Monday, Apr. 27, 1931
The New Pictures
City Streets (Paramount). Critics may some day, examining the gangster films of 1931, find them significant as perpetuations of a culture which the more self- conscious art-expressions of the day have rejected. For here, in realistic terms, brutalized in content and set going at a breathless pace, are stories and people that are Victor Hugo's stepchildren, many of them highly likeable and articulated with fine ingenuity. In this picture, why does Sylvia Sidney tie her arm in a black sling when her father telephones her to meet him on the corner "if she has to break her arm to get there? She could have hidden the pistol he handed her in her handbag, but instead she hid it in the sling--for romance, for Victor Hugo, immortal originator of gangster fiction. It seems right for her to wear the sling. It seems right that her father, Guy Kibbee, should be a genial, bald-headed Irishman, fond of rococo furniture, comic strips and a pet canary called Jackie. How much more fiendish--because more human--he seems when, going out for the evening's beer-running and murdering, he says mournfully: "Jackie ain't sung a tune all day!"
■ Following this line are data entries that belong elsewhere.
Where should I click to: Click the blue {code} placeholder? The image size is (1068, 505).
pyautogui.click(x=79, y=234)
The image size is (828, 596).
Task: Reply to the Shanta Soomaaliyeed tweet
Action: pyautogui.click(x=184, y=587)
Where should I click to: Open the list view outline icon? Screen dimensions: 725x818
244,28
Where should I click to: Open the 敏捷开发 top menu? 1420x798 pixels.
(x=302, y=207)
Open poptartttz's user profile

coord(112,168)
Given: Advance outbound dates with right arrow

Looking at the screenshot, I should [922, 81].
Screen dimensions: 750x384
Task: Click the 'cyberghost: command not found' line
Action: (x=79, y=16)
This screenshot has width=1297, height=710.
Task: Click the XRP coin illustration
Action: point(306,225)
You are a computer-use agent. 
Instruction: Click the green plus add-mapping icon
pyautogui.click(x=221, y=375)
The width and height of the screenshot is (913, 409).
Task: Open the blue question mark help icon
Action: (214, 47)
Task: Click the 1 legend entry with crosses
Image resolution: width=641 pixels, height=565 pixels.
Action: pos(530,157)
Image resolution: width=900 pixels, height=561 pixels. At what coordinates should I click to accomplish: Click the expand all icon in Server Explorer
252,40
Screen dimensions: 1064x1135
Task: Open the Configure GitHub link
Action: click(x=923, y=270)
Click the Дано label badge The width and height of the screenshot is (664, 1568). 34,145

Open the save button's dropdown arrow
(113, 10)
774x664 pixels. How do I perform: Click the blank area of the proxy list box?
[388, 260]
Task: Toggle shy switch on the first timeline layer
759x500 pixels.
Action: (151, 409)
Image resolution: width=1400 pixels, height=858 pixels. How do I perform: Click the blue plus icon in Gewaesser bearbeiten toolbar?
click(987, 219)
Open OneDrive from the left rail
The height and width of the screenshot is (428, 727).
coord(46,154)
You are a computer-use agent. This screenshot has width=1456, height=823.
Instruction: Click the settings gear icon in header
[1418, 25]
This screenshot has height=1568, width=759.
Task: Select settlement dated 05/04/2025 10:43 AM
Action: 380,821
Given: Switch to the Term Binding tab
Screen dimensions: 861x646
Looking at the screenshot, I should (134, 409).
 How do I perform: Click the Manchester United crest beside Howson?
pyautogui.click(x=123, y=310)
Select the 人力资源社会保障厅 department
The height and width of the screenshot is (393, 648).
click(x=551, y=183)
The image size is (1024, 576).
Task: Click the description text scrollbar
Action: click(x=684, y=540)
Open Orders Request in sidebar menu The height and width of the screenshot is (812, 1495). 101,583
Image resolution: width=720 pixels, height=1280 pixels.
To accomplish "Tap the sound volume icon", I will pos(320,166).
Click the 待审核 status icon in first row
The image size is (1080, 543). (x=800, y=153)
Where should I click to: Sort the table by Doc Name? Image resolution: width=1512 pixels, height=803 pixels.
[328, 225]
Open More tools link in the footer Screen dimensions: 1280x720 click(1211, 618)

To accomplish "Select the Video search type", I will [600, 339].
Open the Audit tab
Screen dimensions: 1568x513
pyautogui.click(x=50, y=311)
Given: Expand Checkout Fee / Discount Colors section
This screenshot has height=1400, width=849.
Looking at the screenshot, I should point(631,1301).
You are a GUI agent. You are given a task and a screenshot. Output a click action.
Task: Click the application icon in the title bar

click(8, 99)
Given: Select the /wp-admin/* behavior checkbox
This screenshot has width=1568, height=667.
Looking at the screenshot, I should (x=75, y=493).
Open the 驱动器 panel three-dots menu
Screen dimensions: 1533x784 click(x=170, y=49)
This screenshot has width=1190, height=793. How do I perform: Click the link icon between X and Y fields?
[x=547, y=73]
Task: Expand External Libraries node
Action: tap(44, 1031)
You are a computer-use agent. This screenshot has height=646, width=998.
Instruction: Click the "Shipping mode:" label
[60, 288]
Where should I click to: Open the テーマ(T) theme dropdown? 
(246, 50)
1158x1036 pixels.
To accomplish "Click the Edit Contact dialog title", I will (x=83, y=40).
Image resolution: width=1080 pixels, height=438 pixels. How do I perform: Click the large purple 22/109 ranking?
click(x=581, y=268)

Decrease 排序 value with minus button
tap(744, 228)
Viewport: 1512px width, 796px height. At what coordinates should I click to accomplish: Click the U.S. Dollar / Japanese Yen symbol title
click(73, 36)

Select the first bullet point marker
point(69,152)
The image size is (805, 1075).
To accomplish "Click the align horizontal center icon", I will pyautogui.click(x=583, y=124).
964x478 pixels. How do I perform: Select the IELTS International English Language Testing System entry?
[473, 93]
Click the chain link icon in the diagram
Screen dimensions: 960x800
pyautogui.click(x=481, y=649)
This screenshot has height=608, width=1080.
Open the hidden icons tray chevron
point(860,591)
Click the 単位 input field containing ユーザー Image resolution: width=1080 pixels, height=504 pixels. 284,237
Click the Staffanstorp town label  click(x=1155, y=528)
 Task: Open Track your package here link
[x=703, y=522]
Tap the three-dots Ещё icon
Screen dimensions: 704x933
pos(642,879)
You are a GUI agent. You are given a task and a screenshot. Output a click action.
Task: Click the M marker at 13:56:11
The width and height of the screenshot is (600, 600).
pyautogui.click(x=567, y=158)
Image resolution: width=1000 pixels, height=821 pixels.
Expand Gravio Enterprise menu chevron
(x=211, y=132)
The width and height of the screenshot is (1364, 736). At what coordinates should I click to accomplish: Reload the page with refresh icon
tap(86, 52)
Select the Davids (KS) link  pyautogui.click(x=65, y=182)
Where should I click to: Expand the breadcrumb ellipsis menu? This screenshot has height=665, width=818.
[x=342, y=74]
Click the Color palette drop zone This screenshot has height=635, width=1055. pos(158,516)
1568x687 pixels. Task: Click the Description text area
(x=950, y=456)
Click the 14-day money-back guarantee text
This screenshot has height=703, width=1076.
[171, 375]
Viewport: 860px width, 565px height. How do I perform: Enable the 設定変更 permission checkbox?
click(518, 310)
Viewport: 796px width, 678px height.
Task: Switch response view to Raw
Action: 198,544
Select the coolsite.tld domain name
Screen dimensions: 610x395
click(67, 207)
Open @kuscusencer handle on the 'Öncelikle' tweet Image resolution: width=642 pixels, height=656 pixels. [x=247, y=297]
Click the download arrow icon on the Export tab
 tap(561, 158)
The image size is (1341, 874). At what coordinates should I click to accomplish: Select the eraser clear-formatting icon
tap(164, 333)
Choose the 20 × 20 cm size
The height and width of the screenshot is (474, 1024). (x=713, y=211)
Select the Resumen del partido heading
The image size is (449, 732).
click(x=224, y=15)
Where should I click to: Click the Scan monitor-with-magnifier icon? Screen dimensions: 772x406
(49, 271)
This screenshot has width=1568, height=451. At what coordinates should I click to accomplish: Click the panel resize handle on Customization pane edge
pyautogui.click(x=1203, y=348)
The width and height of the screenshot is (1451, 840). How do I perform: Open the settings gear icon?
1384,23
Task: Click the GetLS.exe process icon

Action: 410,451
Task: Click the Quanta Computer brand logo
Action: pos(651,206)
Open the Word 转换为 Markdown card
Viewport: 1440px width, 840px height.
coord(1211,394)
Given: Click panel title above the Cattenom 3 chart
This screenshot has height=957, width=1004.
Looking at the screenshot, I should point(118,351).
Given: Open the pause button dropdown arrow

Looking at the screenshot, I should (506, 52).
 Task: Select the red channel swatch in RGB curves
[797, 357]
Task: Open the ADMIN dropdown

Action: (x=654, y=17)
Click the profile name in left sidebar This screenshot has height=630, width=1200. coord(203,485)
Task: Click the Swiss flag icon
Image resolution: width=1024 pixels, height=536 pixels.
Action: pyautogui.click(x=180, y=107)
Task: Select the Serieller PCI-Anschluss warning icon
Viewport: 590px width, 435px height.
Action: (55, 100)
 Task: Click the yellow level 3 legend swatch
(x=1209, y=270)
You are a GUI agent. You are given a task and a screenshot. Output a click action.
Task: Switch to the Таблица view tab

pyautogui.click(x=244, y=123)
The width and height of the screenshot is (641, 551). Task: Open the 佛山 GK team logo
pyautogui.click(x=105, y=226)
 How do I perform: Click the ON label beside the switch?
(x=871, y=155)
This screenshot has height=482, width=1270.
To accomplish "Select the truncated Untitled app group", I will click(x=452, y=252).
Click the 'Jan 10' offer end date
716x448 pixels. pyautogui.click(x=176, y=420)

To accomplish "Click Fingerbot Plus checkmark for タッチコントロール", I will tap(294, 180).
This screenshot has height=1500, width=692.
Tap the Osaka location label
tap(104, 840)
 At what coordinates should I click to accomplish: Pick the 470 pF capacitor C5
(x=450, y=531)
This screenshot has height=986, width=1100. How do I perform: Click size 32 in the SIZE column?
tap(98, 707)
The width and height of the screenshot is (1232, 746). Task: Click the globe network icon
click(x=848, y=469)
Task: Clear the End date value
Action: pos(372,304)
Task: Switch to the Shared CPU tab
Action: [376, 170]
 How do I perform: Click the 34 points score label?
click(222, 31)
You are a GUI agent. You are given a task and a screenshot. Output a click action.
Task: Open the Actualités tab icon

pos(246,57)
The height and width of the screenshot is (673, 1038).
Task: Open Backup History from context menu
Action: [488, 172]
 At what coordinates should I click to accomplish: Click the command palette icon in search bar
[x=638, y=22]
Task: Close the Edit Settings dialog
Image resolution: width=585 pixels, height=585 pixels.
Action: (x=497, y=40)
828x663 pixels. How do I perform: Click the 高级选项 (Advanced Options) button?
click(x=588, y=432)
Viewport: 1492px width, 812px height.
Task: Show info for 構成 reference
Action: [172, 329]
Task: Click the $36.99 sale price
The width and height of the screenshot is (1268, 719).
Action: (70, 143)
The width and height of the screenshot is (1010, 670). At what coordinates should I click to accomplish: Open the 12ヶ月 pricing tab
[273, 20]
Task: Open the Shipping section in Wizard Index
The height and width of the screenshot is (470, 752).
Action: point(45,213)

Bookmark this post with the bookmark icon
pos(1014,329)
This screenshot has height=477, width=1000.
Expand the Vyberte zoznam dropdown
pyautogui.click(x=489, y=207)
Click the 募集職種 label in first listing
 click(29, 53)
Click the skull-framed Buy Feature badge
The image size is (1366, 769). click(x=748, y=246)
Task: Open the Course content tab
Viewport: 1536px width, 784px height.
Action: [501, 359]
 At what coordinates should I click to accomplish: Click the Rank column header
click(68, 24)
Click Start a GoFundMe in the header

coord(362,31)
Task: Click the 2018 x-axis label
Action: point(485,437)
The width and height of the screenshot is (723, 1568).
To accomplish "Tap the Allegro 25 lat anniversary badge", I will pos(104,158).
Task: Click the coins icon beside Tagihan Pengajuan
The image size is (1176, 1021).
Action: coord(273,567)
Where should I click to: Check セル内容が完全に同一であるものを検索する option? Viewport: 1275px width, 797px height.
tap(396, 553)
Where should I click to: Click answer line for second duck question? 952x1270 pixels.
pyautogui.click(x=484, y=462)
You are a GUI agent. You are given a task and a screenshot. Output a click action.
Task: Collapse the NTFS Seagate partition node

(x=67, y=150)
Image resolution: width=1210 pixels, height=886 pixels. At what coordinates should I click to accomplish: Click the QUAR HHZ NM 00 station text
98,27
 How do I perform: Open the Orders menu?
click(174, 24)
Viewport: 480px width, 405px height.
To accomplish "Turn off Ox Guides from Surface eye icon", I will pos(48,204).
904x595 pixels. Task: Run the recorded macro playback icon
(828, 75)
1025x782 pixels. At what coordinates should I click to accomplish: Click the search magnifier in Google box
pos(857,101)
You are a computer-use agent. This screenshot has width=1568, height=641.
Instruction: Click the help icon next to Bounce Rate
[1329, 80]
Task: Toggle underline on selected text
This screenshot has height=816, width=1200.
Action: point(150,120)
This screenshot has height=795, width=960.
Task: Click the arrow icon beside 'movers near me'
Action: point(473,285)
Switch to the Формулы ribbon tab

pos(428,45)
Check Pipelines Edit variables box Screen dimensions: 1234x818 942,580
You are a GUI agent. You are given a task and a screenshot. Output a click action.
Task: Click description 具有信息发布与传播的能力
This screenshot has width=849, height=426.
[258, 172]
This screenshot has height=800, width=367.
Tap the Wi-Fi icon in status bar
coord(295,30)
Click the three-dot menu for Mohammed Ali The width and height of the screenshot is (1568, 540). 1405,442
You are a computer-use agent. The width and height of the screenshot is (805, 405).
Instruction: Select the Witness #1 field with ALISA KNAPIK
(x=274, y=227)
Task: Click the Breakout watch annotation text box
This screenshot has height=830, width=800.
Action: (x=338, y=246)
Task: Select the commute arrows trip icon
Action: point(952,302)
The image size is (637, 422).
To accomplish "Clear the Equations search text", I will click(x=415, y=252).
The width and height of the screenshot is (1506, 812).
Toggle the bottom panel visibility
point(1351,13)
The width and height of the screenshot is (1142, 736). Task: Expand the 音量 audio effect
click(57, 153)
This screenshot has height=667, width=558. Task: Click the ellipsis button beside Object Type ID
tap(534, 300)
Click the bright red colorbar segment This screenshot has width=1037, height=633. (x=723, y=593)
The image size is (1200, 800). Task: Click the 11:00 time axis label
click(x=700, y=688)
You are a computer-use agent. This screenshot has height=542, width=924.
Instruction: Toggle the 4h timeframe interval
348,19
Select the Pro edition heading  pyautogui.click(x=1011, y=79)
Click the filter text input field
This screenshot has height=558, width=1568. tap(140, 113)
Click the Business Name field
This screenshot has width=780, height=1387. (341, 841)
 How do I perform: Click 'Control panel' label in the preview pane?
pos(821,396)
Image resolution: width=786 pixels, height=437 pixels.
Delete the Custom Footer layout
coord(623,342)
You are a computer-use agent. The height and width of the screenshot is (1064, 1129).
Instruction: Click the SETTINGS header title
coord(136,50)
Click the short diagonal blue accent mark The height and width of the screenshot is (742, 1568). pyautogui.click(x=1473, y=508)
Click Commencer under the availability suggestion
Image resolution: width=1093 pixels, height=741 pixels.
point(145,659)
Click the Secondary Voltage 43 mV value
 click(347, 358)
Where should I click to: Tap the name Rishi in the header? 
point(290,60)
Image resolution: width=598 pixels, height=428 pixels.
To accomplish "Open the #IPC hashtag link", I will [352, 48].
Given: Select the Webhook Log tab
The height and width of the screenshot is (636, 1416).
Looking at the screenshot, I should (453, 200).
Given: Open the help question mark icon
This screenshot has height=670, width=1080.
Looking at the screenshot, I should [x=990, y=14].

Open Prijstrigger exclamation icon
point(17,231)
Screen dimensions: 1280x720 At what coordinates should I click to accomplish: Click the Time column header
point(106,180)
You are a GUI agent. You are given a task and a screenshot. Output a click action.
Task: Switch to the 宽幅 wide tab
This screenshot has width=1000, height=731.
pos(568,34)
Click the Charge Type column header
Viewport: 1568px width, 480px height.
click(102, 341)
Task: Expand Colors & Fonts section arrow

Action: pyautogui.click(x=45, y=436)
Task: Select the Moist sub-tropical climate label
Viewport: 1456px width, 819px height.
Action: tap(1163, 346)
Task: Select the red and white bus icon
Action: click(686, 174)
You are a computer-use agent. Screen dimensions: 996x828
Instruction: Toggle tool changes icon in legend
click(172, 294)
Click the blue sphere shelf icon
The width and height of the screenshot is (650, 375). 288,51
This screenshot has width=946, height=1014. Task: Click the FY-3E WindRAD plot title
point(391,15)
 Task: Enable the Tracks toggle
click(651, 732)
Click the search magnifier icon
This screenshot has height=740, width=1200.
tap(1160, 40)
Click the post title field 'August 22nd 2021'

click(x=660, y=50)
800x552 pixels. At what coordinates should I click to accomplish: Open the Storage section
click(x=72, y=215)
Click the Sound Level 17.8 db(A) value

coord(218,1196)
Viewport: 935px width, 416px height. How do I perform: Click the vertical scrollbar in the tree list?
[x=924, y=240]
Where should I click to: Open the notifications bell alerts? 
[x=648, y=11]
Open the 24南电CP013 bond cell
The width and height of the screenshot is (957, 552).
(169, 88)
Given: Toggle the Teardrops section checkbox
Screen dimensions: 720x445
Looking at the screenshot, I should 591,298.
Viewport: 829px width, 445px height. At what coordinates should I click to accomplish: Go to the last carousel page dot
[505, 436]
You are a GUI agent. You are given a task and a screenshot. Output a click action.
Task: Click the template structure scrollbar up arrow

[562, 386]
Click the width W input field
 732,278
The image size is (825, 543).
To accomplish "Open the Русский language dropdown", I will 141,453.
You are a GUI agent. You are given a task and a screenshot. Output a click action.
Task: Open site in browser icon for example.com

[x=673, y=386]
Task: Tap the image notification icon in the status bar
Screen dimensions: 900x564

Other good details--Wynne Gibson shooting "The Big Feller," gang boss, in the back, throwing in the pistol and locking the door of the room in which The Big Feller is alone with Miss Sidney; the derby hat of a murdered beer-runner, with his gilt initials prominent in the crown, floating down a city river; the closing episode in which the gangsters who were going to take Gary Cooper and Sylvia Sidney for a ride are themselves taken for a ride. The story is made valid by such details and is no less properly in the Hugo tradition if several of its episodes are entirely incredible, the plot tenuous. When the action makes orderly headway it is concerned with the difficulties that oppose the happiness of Miss Sidney and Gary Cooper, who works in a shooting gallery but later becomes a beer runner. Typical shot: Guy Kibbee murdering a friend while he shakes hands with him.
Iron Man (Universal). Lewis ("Lew") Ayres, recently voted "King of the Movies" in a poll conducted by the newspaper with the largest circulation in the U. S.,-- is hopelessly miscast as a light-heavyweight fighter in a fumbled version of W. R. Burnett's novel. The novel is one of the few accurate pieces ever written about the prize ring but it has been adapted in a way that takes the life out of its characterizations, its swift exciting action. Ignoring the actual scenes of ring battles constructed by Author Burnett with so much realism, Director Tod Browning has told the story in spasms of "Oh, yeah?" dialog, within the three walls of various cheap stage sets. The fighter wins his battles so long as he listens to his manager but fails at last because his chorus-girl wife, who is interested in him only for the money he can give her, makes him break with his manager and associate with "a better class of people."
Except when he is trying to be tough, Lew Ayres acts quietly and naturally, but he is not a light-heavyweight, not even a distant likeness of a pugilist: in spite of his efforts to make prominent the muscles of his slender body, greased to show high relief under the lights, one never loses the suspicion that his manager, Robert Arm- strong, an athletic young man who looks something like Jack Sharkey, could slap him over anytime for no purse. Absurdities include a gymnasium shot in which a training fighter swings wildly at his spar- ring partner's chin for several minutes in an effort to knock him out; Armstrong playing solitaire on a table set up on the floor of the gymnasium; fighters wearing their bathrobes on the scales while weigh- ing in; Ayres, after having won a fight, talking into a microphone which is held several feet away from him instead of close to the ropes, against his lips; Ayres wearing a full dress suit in a nightclub, a sartorial liberty which even Gene Tunney in his most precious period never ventured. Only real shots: the fac,ade of Madison Square Garden; some cleverly interposed scenes from actual Garden fights.
Quick Millions (Fox). This is another racketeer picture, with the building racket as background for a fable illuminated by a far more prosaic fancy than City Streets (see above). There are shots of racketeers playing water on cement, blowing up buildings, ruining milk-cans with bullets. The frustrated hero is Spencer Tracy. By blackmailing builders he rises to become the silent partner of a rich building contractor. He tries to cut a figure in society to win the love of his partner's sister. In the end he is shot down by the lowly racketeers whom he has learned to scorn. In spite of an able cast that includes Marguerite Churchill and Sally Eilers, the whole thing is dull, chiefly because of an incoherence brought on by bad dialog and an attempt to cover too much action in program time. Typical shot: Spencer Tracy and his gang starting out in silk hats and morning suits to kidnap a bride.
*The tabloid New York Dally News (1,330,000).